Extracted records
::::::
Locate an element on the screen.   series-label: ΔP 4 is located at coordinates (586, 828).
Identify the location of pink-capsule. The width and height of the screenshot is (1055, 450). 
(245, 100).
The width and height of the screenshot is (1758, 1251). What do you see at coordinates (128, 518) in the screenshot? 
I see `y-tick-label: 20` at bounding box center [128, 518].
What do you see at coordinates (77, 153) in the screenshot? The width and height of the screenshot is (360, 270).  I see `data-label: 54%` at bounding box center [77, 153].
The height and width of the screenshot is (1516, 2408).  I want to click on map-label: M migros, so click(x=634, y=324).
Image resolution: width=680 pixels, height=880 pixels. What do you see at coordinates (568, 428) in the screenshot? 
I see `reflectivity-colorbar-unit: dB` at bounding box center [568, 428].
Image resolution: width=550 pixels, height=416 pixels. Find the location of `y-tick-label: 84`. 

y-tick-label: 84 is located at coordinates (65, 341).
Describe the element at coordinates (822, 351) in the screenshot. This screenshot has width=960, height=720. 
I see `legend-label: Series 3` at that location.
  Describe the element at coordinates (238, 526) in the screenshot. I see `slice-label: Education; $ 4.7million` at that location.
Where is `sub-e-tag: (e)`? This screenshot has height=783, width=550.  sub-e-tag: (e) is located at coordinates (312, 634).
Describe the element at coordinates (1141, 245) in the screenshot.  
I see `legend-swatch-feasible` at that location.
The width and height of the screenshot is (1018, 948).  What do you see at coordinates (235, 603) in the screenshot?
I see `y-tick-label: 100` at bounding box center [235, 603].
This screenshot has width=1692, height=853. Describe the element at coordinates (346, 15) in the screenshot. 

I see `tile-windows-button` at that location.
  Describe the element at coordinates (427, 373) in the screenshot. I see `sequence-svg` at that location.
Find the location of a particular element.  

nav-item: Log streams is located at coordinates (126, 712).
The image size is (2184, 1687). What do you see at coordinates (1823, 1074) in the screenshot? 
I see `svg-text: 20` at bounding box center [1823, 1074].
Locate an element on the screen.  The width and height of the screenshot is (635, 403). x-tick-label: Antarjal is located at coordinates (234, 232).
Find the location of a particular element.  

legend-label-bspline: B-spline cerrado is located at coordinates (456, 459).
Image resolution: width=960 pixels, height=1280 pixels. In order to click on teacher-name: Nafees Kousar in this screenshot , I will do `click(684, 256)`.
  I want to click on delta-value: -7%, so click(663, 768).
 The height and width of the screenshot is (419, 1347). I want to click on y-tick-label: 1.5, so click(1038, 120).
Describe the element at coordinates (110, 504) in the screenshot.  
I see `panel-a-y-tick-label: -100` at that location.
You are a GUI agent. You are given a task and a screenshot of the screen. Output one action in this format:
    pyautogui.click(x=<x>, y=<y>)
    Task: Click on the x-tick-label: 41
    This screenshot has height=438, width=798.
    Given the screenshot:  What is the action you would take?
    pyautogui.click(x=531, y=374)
::::::
= What you have to do =
Copy the rows verbatim, from the line containing "coordinates (234, 232)." to the line containing "The height and width of the screenshot is (419, 1347).", including both of those lines.

= Task answer =
Locate an element on the screen.  The width and height of the screenshot is (635, 403). x-tick-label: Antarjal is located at coordinates (234, 232).
Find the location of a particular element.  

legend-label-bspline: B-spline cerrado is located at coordinates (456, 459).
Image resolution: width=960 pixels, height=1280 pixels. In order to click on teacher-name: Nafees Kousar in this screenshot , I will do `click(684, 256)`.
  I want to click on delta-value: -7%, so click(663, 768).
 The height and width of the screenshot is (419, 1347). I want to click on y-tick-label: 1.5, so click(1038, 120).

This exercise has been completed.